*TASK ITEM*:
Check every line of the material below for the string "each", and return the ones that have it.

______

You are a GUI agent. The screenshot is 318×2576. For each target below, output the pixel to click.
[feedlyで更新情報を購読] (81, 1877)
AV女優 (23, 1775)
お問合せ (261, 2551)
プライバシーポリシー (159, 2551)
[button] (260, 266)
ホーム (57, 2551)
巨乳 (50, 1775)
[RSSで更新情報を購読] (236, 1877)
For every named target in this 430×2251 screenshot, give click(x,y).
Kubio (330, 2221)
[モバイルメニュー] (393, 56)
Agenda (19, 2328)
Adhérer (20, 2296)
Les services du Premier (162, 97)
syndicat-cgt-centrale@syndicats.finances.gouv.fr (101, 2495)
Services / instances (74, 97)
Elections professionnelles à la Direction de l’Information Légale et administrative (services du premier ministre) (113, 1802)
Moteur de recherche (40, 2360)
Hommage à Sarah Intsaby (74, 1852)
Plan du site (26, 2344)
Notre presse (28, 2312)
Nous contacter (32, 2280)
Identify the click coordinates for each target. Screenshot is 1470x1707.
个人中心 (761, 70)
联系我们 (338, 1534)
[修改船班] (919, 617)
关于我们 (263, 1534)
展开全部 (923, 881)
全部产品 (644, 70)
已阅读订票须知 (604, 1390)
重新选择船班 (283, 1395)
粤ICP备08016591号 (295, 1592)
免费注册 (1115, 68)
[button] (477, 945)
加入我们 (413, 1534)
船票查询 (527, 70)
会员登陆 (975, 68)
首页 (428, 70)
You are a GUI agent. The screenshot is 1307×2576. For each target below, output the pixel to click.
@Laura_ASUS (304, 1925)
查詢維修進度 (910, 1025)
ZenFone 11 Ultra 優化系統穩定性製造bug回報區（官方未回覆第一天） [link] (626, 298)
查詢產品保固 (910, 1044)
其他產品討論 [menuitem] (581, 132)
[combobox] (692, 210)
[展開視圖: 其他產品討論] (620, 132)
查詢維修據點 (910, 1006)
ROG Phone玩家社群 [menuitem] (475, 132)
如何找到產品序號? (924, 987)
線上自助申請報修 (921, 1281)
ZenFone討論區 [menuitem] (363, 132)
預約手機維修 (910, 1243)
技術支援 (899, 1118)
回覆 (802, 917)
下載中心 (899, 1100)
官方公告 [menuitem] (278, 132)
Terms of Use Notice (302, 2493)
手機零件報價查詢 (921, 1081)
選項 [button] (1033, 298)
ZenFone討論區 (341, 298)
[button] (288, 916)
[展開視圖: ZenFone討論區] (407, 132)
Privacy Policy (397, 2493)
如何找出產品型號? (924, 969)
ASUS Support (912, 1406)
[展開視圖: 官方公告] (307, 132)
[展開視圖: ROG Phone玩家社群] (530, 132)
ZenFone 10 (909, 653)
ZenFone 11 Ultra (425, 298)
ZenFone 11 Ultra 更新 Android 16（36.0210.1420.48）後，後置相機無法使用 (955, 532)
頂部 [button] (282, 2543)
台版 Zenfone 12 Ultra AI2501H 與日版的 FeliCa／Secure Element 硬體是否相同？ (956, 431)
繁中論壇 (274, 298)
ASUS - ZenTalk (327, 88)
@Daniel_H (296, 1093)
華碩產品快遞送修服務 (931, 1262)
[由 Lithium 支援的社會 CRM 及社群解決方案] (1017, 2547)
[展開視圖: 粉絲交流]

______

*WRITTEN SOLUTION*:
You are a GUI agent. The screenshot is 318×2576. For each target below, output the pixel to click.
Identify the click coordinates for each target. Screenshot is 1470x1707.
You are a GUI agent. The screenshot is 1307×2576. For each target below, output the pixel to click.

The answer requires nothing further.